Firstly, when you get up, under no circumstances feel obliged to put a bra on. That goes for you gentleman as well as the women. If you’re staying in all day, what does it matter if you let things hang loose? That is if you get up at all. I haven’t set an alarm clock for the past three years because, most days, the first and most pressing appointment in my calendar is Lorraine at 9am on ITV and I’ve normally woken up naturally by then.

So, you wake, you don’t put on a bra, you shuffle to the kitchen where you make a cup of tea and fling the teabag in the sink instead of the bin because the sink is closer. On no account exert yourself harder than necessary; you’ve got a long day ahead. Head for the sofa, have a flick of the news channels before Lorraine and a solid telly marathon, culminating with Loose Women at 12.30pm. My favourite Loose Women topic of all time remains ‘Would you put your toilet brush in the dishwasher?’ but the standard is always high. Last week, Janet Street-Porter revealed that she puts a bath hat over each hand to remove the bed cover whenever staying in a hotel, and there was an enthusiastic debate about whether one can get married in ripped jeans. You wouldn’t get that on Andrew Neil, would you?

Lunch. The official government website on self-isolating says ‘You will need to ask for help if you require groceries, other shopping or medications. Alternatively, you can order by phone or online.’ See? The government is essentially commanding you to order a Thai green curry from Deliveroo. ‘Do not invite or allow visitors to enter,’ barks the official website. Fine by me. Stick a note on your door telling the delivery driver to leave your curry in the porch which means you can get away without tipping.

Sometimes I tackle lunch before midday.
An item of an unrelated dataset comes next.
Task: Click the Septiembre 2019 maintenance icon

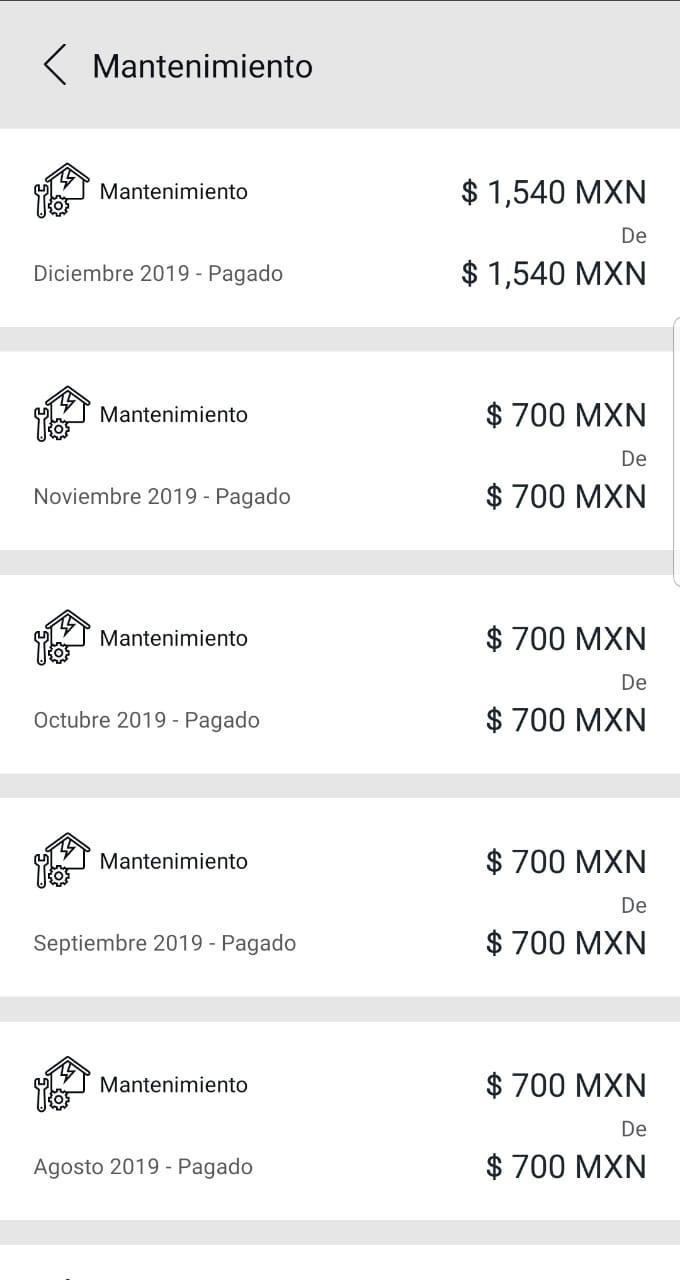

On Wednesday I excelled myself by having it at 11.41am because I needed to squeeze eating around my bath schedule. Take as many baths as you like while self-isolating. My record is four (Loose Women wasn’t up to much that day).

There is a frankly dazzling array of activities available in the afternoons. You can fall back into bed for a snooze or catch up on the Netflix series everyone’s banging on about. Quite often I open my laptop to work but somehow spend three hours reading Amazon reviews for a new face cream instead.
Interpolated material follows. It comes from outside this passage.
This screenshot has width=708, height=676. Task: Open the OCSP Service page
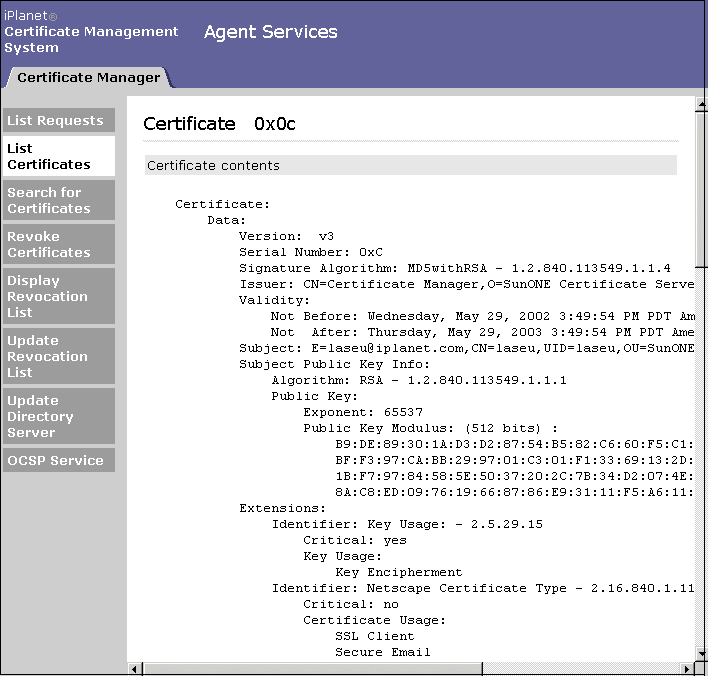(57, 461)
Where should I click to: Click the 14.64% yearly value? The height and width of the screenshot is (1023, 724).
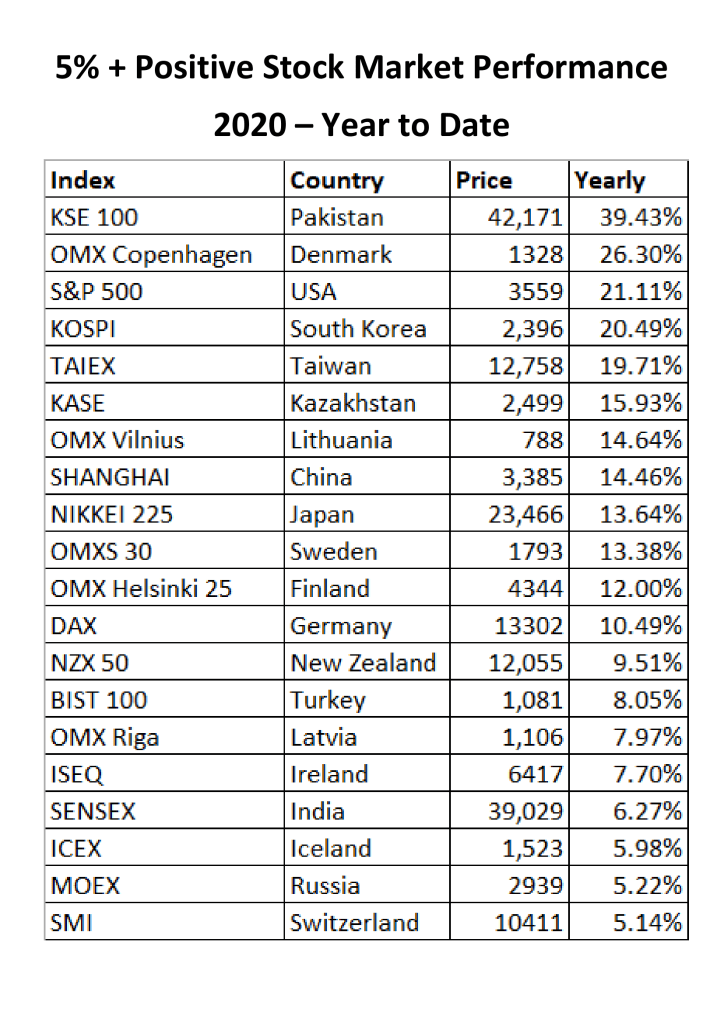pyautogui.click(x=641, y=440)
It’s expensive and quite honestly a bit slovenly to order from Deliveroo more than once a day, so consider eating straight from the fridge for supper because this saves on washing up. Next? More telly since self-isolating is a terrific excuse for wriggling out of doing anything in the evening. Can’t go to that drinks party, I’m self-isolating. Can’t come for dinner with your boyfriend who I’ve never even liked, I’m self-isolating. Can’t sit through three hours of improving theatre, I’m self-isolating. For introverts and the idle, our time has come.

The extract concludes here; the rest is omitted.